Work to be completed:
If a line in the entries below contains "Expand", copy it.
*** Records shown ***
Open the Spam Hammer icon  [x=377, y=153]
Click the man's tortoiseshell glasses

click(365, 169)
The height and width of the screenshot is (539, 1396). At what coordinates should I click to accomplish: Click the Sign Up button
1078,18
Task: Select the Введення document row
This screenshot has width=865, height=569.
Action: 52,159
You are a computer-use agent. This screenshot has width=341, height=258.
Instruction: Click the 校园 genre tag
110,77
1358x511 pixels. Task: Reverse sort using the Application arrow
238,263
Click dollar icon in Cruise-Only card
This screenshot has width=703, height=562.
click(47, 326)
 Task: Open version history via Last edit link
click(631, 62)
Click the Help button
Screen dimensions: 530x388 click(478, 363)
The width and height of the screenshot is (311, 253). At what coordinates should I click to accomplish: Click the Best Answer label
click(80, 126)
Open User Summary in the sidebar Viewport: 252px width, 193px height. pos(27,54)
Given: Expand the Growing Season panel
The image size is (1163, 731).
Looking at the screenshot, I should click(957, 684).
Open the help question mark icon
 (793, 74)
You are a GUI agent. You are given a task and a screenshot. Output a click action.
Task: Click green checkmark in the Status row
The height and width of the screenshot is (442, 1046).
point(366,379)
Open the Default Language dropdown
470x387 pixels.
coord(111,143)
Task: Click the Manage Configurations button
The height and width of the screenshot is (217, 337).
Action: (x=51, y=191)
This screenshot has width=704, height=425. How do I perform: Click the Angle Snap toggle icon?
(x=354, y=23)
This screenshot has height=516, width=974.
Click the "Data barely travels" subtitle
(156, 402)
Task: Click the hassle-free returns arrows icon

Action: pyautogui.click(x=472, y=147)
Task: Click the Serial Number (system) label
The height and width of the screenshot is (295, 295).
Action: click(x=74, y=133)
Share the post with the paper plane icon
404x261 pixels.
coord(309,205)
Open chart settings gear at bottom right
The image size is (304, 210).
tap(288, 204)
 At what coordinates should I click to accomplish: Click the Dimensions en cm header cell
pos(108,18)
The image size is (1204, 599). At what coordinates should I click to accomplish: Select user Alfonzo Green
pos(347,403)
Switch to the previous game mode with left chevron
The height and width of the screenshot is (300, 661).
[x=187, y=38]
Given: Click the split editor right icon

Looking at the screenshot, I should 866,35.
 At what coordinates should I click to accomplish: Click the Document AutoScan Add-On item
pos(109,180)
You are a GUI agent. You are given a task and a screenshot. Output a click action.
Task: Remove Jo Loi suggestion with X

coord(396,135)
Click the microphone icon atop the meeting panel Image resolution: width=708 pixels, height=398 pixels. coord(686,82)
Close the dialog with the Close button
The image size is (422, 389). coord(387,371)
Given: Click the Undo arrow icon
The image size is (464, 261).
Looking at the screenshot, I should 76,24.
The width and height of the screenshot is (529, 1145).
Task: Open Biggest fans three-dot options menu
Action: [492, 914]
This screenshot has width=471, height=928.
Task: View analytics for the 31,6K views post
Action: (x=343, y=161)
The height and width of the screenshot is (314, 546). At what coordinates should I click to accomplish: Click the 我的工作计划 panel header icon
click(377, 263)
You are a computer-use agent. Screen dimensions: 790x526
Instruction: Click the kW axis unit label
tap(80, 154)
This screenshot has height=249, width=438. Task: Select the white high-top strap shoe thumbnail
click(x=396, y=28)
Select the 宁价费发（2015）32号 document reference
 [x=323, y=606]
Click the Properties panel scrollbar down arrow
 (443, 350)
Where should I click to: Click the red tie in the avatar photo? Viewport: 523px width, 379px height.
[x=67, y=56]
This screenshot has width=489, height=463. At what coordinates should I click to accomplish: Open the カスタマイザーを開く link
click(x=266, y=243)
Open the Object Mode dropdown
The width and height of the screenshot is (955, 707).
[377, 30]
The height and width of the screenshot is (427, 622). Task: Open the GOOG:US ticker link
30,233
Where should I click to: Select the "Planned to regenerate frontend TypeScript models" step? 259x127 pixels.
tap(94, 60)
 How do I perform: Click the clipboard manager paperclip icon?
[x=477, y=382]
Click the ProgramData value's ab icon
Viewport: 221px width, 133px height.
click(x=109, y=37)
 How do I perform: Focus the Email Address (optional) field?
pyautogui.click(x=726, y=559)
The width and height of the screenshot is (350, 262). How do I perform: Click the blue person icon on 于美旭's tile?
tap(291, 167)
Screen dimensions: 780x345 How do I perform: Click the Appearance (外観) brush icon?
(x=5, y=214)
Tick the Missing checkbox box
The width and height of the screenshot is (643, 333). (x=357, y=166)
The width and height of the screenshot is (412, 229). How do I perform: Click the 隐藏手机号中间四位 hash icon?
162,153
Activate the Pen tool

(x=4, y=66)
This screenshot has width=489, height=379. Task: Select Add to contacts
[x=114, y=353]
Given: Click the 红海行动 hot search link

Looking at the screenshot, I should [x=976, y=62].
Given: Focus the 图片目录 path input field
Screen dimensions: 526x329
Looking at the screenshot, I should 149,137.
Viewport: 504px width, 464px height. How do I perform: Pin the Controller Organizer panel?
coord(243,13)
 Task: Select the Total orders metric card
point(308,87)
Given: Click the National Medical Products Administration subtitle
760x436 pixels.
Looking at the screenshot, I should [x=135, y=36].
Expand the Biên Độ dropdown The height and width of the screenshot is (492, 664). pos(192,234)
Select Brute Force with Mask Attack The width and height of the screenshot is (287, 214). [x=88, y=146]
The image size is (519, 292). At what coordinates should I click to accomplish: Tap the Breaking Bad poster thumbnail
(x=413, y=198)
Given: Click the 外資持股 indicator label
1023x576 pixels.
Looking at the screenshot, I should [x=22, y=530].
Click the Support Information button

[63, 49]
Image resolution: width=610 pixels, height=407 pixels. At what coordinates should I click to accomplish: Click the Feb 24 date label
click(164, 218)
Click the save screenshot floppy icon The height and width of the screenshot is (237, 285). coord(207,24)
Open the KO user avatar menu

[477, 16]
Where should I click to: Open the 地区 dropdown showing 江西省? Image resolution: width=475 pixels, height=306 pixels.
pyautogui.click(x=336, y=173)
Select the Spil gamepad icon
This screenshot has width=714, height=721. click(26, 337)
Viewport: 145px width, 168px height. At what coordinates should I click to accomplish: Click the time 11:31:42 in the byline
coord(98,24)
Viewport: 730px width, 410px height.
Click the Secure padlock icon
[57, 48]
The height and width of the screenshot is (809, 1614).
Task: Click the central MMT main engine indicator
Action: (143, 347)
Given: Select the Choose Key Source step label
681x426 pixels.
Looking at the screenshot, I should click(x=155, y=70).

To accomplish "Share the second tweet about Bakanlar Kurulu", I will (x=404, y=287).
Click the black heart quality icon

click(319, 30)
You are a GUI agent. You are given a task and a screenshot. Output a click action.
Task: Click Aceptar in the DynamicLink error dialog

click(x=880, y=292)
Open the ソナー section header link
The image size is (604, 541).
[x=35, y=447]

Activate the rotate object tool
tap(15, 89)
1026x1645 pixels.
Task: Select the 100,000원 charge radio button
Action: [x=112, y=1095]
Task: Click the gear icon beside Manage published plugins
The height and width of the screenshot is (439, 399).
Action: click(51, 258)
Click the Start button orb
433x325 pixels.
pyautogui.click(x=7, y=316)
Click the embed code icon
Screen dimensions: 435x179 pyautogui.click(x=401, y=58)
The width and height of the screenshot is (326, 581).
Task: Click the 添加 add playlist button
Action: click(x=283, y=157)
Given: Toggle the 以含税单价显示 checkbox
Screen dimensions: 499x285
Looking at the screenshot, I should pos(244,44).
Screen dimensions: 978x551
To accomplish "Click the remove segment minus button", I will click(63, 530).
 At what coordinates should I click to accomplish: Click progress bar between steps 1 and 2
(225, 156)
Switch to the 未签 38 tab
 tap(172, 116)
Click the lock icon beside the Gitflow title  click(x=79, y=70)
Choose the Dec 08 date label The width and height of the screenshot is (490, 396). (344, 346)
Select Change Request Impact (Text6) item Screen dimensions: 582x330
*** End of Records shown ***
Solution for this exercise:
Given: Expand the Growing Season panel
Expand the Biên Độ dropdown The height and width of the screenshot is (492, 664). pos(192,234)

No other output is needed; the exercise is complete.